Шафт был частично в сознании, когда его пинком вышвырнули с заднего сиденья "понтиак"-седана на тротуар. Он хотел встать на ноги, но не мог найти своих ног в алом облаке боли. Машина завернула за угол и скрылась из виду, покинув слабо копошащегося на асфальте человека. Сначала он полусидел на коленях, опираясь на левое плечо. Потом ему удалось лечь на спину и перевернуться на правый бок. Так он лежал, испуская горлом предсмертный клекот.

Шафт был теннисным мячом, который двенадцать раз со всего маху ударился о кирпичную стену. Его левый глаз распух и закрылся. Из раны на лбу, рассекшей бровь, сочилась кровь. Когда его шмякнули ребром пистолета по лицу, мушка прицела зацепила кожу в верхней части века и порвала его вместе с бровью, точно сырой бумажный мешок.

Когда он поднял руку, чтобы защитить лицо, черные блестящие туфли сломали ему два или три ребра в левом боку. Теперь при каждом вздохе он чувствовал, как его сердце и легкие медленно пилят тупым ножом.

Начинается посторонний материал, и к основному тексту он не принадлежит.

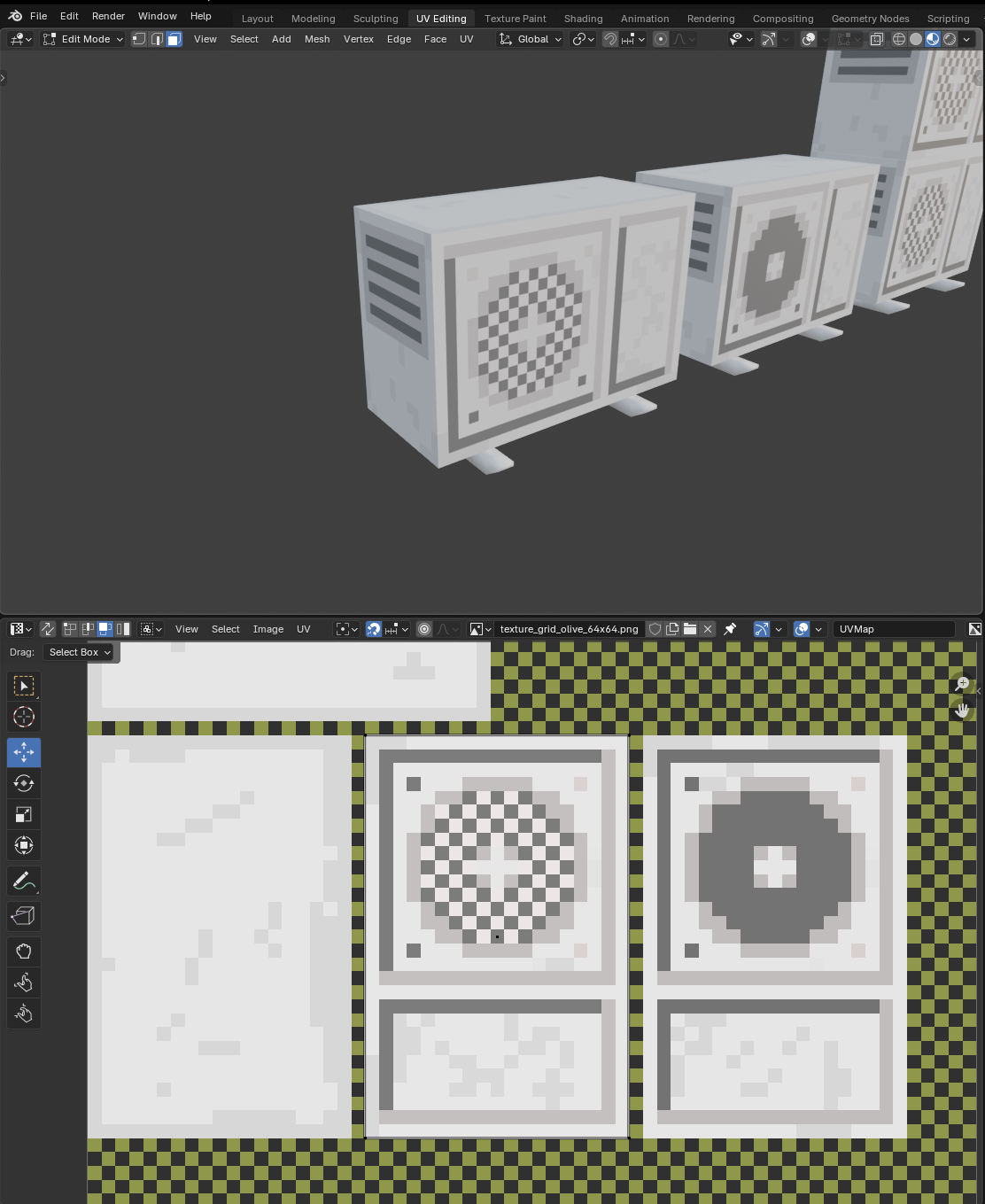Select the 2D Cursor tool
The width and height of the screenshot is (985, 1204).
coord(24,718)
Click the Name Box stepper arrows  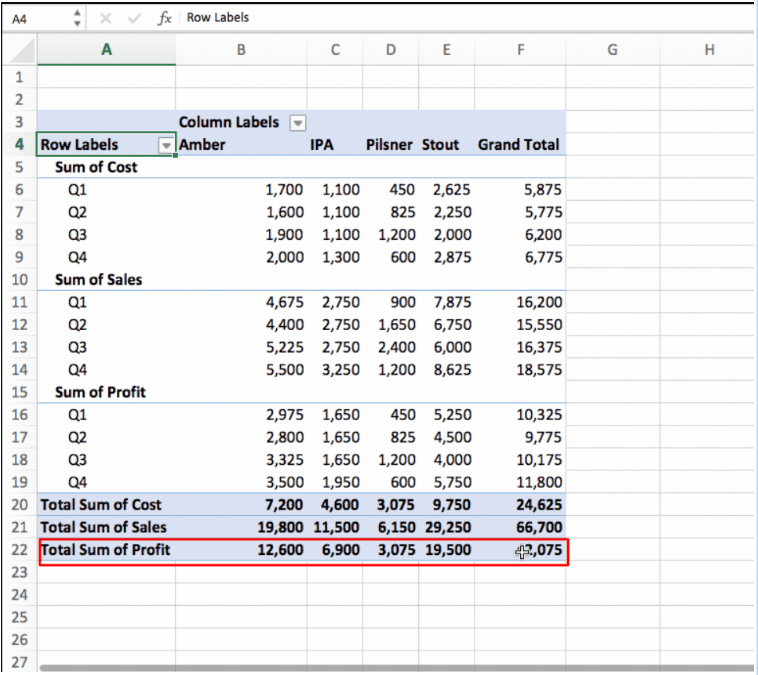79,17
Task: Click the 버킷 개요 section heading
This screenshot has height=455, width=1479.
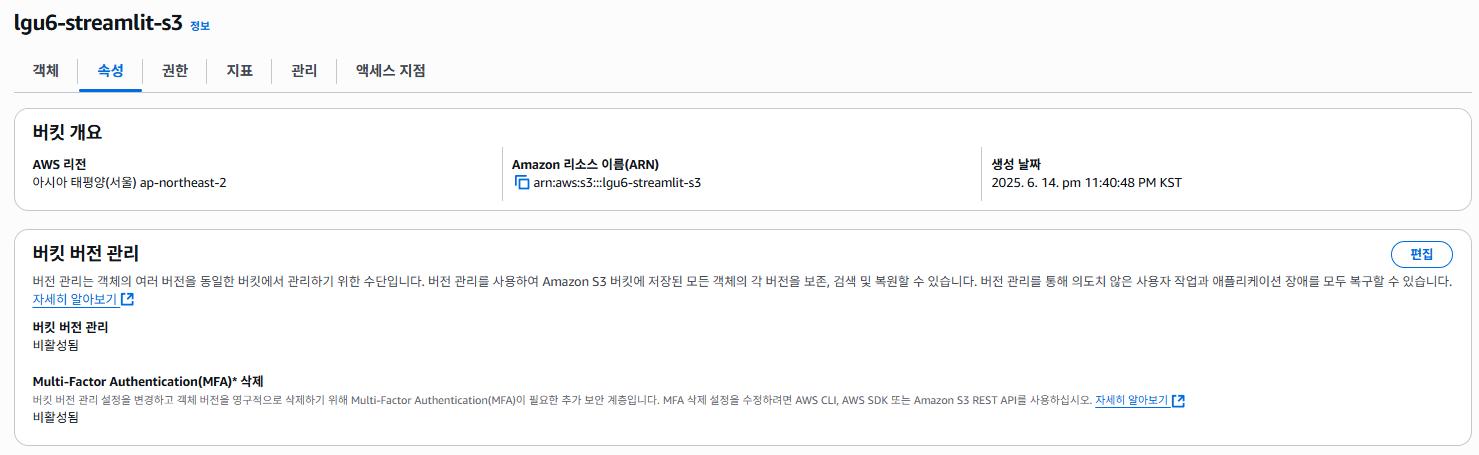Action: [68, 132]
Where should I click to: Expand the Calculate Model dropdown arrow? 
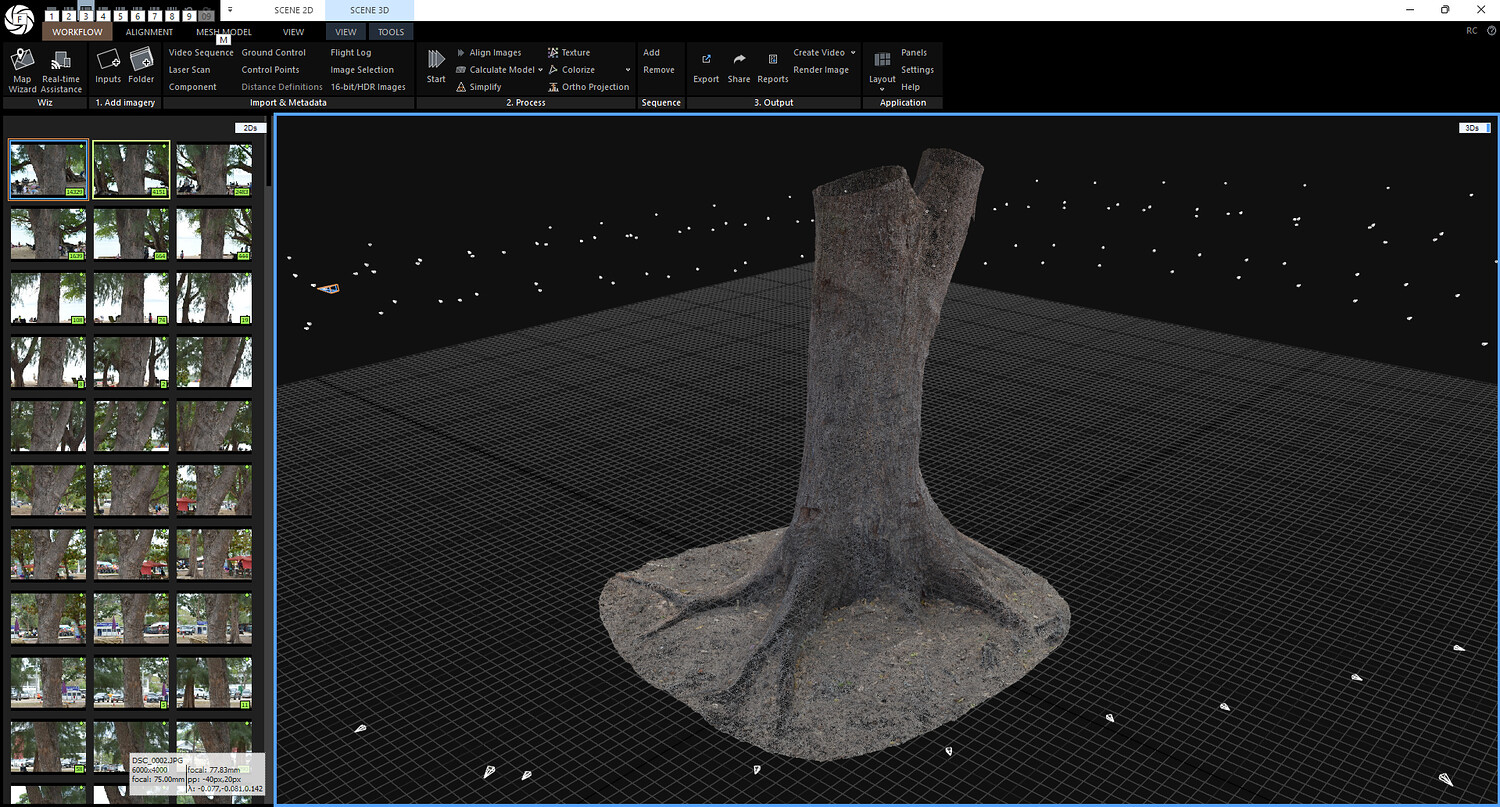pos(541,70)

Один из ударов пришелся по кончику, и он от боли на несколько секунд лишился сознания.

Раны и ссадины покрывали все его тело. Руки онемели и распухли, потому что по ним топтались и прыгали. Порванные губы кровоточили, нос раскис, как шоколадный батончик под солнцем. Правое ухо вздулось, точно от свинки.

Было невыносимо больно. Изо рта шли кровавые пузыри, стекая на асфальт каплями ржавчины. Если бы он опять потерял сознание, боль бы отступила. Но тогда он бы умер, потому что потом у него недостало бы сил очнуться, чтобы снова жить с этой мукой. Соленая слеза кислотой обожгла израненную щеку. Он не мог удержать ее – было так больно.

Вместо мыслей у него в голове вертелся нескончаемый кошмар. Он слышал обрывки ругательств, видел, как они злобно машут над ним конечностями. Когда кулаки и ботинки приближались, он пытался увернуться, и тогда боль снова ослепляла его. Когда ему чудились их голоса, он прислушивался, стараясь определить, долго ли еще они собираются его избивать. Первым, что он через некоторое время понял, было то, что он жив. Вслед за этим он понял, что их нет. От невероятной красоты этого факта он лишился чувств.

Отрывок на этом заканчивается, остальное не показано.